**Stated goal**. Count the lines below that contain the string "perform", treating uppercase and lowercase as different. Reply with the number alone.

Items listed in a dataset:
☆ ☆ ☆ ☆ ☆
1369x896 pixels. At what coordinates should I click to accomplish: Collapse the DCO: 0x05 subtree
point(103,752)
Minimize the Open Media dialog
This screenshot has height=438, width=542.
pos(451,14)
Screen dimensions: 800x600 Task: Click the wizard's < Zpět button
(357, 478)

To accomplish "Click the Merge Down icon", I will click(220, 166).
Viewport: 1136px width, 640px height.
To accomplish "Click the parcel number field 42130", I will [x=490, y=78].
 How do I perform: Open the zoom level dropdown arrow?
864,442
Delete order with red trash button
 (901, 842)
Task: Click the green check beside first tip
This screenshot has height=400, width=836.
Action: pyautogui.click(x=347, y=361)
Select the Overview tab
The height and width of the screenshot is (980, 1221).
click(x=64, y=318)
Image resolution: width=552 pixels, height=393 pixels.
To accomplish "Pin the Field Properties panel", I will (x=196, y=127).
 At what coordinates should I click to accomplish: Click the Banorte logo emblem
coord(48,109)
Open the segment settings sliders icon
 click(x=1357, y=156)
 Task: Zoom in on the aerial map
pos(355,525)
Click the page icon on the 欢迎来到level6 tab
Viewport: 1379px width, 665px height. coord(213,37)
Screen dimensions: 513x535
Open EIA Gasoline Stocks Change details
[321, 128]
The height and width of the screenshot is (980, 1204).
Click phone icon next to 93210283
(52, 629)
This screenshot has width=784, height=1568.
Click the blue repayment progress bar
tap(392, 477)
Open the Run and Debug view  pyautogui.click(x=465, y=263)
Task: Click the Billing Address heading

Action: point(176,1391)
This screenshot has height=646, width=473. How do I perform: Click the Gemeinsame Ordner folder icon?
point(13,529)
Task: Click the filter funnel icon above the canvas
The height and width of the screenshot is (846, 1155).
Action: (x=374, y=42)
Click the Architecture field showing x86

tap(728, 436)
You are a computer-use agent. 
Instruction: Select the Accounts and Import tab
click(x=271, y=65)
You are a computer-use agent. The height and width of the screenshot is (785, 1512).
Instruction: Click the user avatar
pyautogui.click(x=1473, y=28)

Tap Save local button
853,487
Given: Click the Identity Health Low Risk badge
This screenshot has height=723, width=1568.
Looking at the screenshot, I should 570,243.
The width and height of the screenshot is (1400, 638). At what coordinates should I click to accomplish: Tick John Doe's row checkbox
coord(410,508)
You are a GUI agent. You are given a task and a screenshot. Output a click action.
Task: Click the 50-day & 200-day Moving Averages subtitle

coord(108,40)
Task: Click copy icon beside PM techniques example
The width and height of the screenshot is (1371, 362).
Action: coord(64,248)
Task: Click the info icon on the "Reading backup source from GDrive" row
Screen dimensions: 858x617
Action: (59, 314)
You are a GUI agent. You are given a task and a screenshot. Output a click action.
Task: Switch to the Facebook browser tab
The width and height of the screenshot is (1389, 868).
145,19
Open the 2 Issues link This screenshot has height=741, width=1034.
☆ ☆ ☆ ☆ ☆
**Correct answer**. 2